In [None]:
import pandas as pd
import numpy as np
from sklearn.model_selection import train_test_split
import seaborn as sns
import matplotlib.pyplot as plt
from sklearn.preprocessing import LabelEncoder, StandardScaler
from sklearn.linear_model import LinearRegression

Check whether there are missing values `b.i`

In [None]:
df = pd.read_csv("loan_old.csv")
empty = df.isnull().sum().sum()
print("There are " + str(empty) + " empty values")

Records containing missing values are removed `c.i`

In [None]:
def preprocess_df(df):
    clean_df = df.drop(columns=["Loan_ID"]) # No need for id as well
    clean_df = clean_df.dropna()
    return clean_df

clean_df = preprocess_df(df)
display(clean_df)

Check the type of each feature, and the scale of numerical features (implies separating the features and the targets)
`b.ii`, `b.iii`, `c.ii`

In [None]:
features_df = clean_df.drop(columns=["Max_Loan_Amount", "Loan_Status"])
targets_df = clean_df[["Max_Loan_Amount", "Loan_Status"]]

categorical_features_df = features_df.select_dtypes(include=["object"])
numerical_features_df = features_df.select_dtypes(exclude=["object"])

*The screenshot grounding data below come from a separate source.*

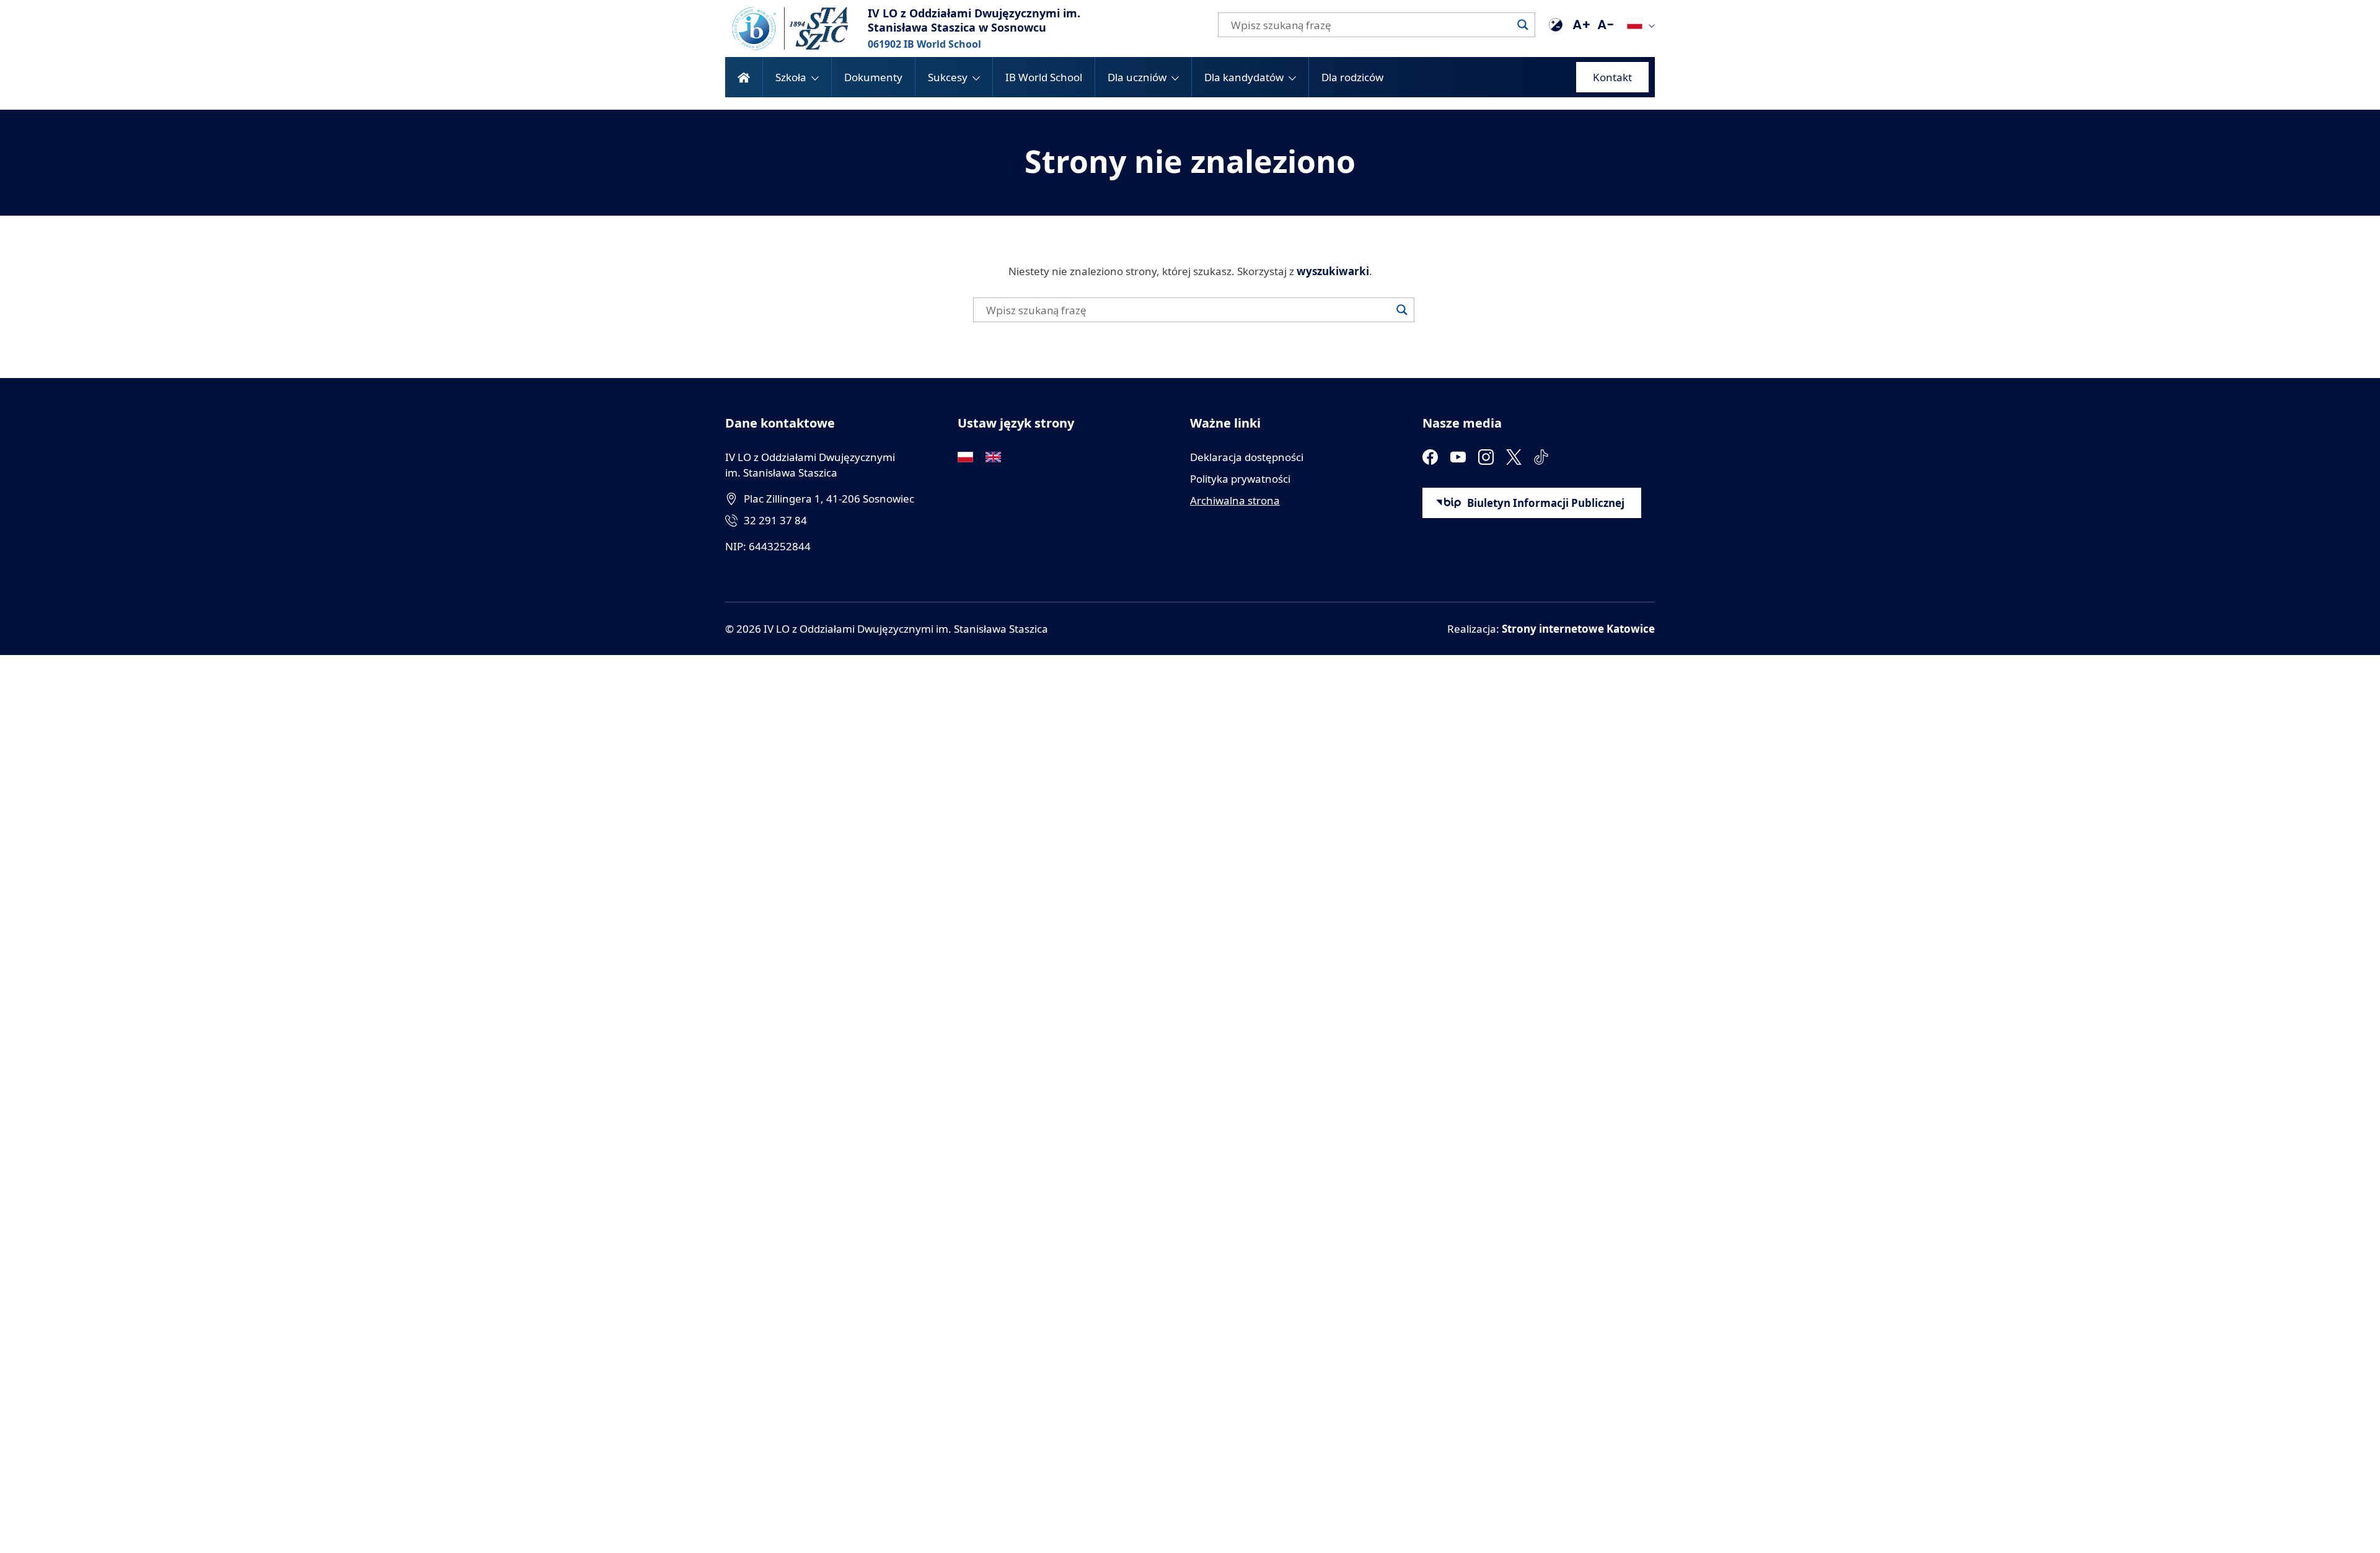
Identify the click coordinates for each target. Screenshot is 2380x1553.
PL (1635, 24)
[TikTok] (1541, 457)
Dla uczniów (1137, 77)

print("Categorical features:")
for col in categorical_features_df.columns:
    print(f"\t- {col}")
print("Numerical features:")
for col in numerical_features_df.columns:
    print(
        f"\t- {col} ({numerical_features_df[col].min()} - {numerical_features_df[col].max()})"
    )

Visualize a pairplot between numerical columns `b.iv`

In [None]:
sns.pairplot(clean_df.select_dtypes(exclude=["object"]))
plt.show()

The data is shuffled and split into training and testing sets `c.iii`

In [None]:
test_size = 0.2
train_size = 1 - test_size

(
    features_train,
    features_test,
    max_loan_train,
    max_loan_test,
    loan_status_train,
    loan_status_test,
) = train_test_split(
    features_df,
    targets_df["Max_Loan_Amount"],
    targets_df["Loan_Status"],
    test_size=test_size,
    train_size=train_size,
    random_state=30,
)

print("Features training set")
display(features_train)
print("Features testing set")
display(features_test)
print("Max loan (target) training")
display(pd.DataFrame(max_loan_train))
print("Max loan (target) testing")
display(pd.DataFrame(max_loan_test))
print("Loan status (target) training")
display(pd.DataFrame(loan_status_train))
print("Loan status (target) testing")
display(pd.DataFrame(loan_status_test))

Training data:
- Categorical features are encoded `c.iv`
- Numerical features are standardized `c.vi`
- Categorical targets are encoded `c.v`

In [None]:
label_encoders = {}
standard_scalers = {}
processed_features_train = pd.DataFrame()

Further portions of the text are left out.